Janet Reed was born near Medford, Oregon on September 15, 1916. She began dance training in Medford but moved to Portland while in grade school and received professional dance training there from William Christensen. In 1937, Reed followed Christensen to Oakland, California where he started a branch of the San Francisco Opera Ballet School. Christensen was soon named the artistic director of the San Francisco Ballet and Reed became the prima ballerina of the group. The company introduced ballet to new audiences as it toured the West and Midwest.
Reed moved to New York City in 1942 and joined the Dance Players, which folded one year later, leaving her briefly to make a living by teaching and picking up dance performances. However, Reed soon was dancing with the Ballet Theater (now American Ballet Theater), where she stayed until 1947. During this period, she worked with some of the most talented choreographers of the time, including George Ballanchine and a young Jerome Robbins. Reed returned to Portland several times where she was greeted with critical acclaim while touring with the American Ballet Theater.

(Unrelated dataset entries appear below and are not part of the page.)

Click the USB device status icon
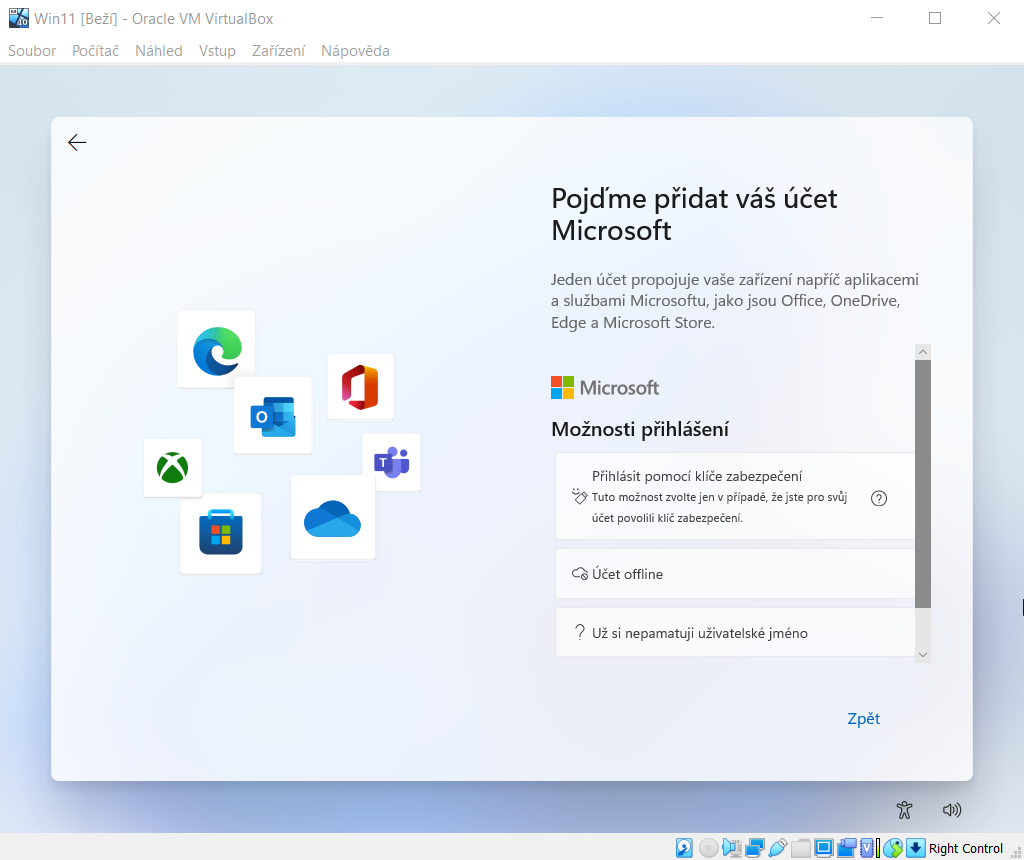Viewport: 1024px width, 860px height. (x=779, y=848)
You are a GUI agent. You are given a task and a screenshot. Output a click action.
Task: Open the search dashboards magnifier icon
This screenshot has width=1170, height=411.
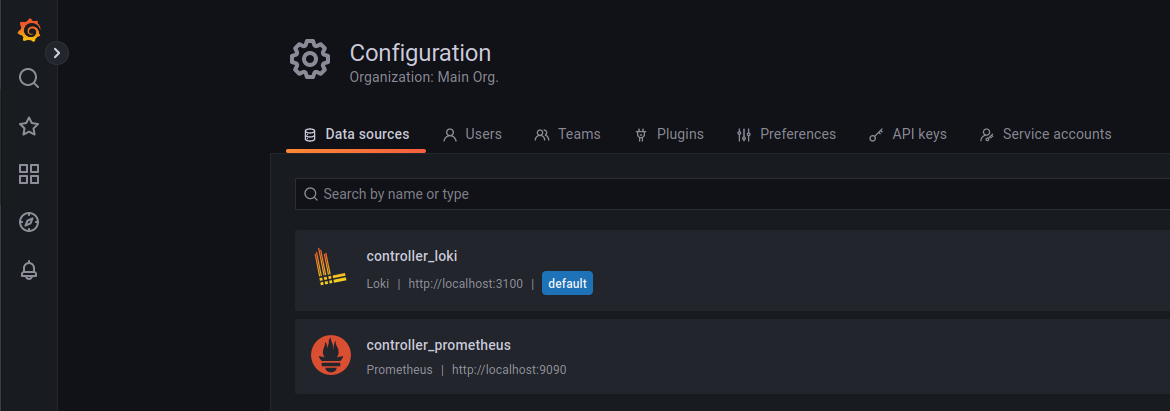click(28, 78)
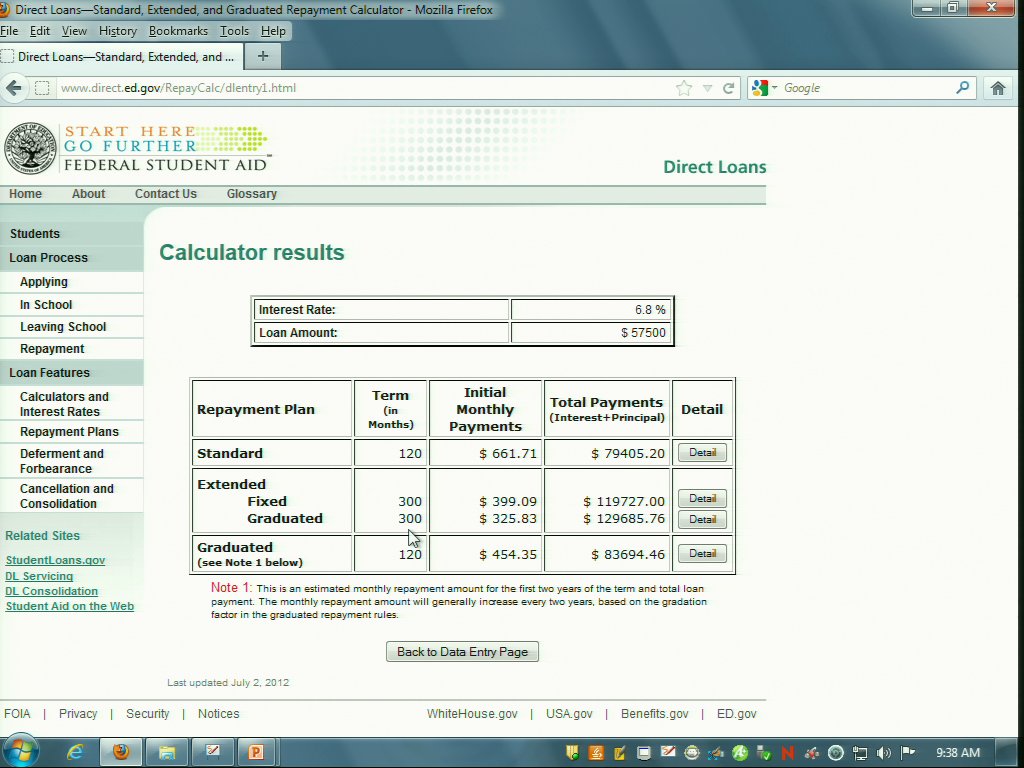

Ballanchine invited Reed to join the New York City Ballet in 1949 and she danced there until 1958. She then transitioned into the role of ballet mistress, in which she coached and prodded dancers to improve their technique and reach their potential. In 1963, Reed began teaching at Bard College and began her own ballet school in the Hudson River Valley. She moved to Seattle in 1974 where she helped develop the fledgling Pacific Northwest Ballet.
Over the years, Reed performed in numerous notable ballets, including Jerome Robbins's Fancy Free in 1944, Michael Kidd's On Stage in 1945, and George Ballanchine's Bourrée Fantasque in 1949. She was known as a vivacious dancer with excellent comic timing and impressive technique. Always an audience favorite, New York Times dance critic John Martin praised her in 1954: "Janet Reed is adorable, all right, and that unquestionably brings a great many customers to the box office; but she is also an artist of very high attainments, and a performer among performers."
Reed died on February 28, 2000 in Seattle.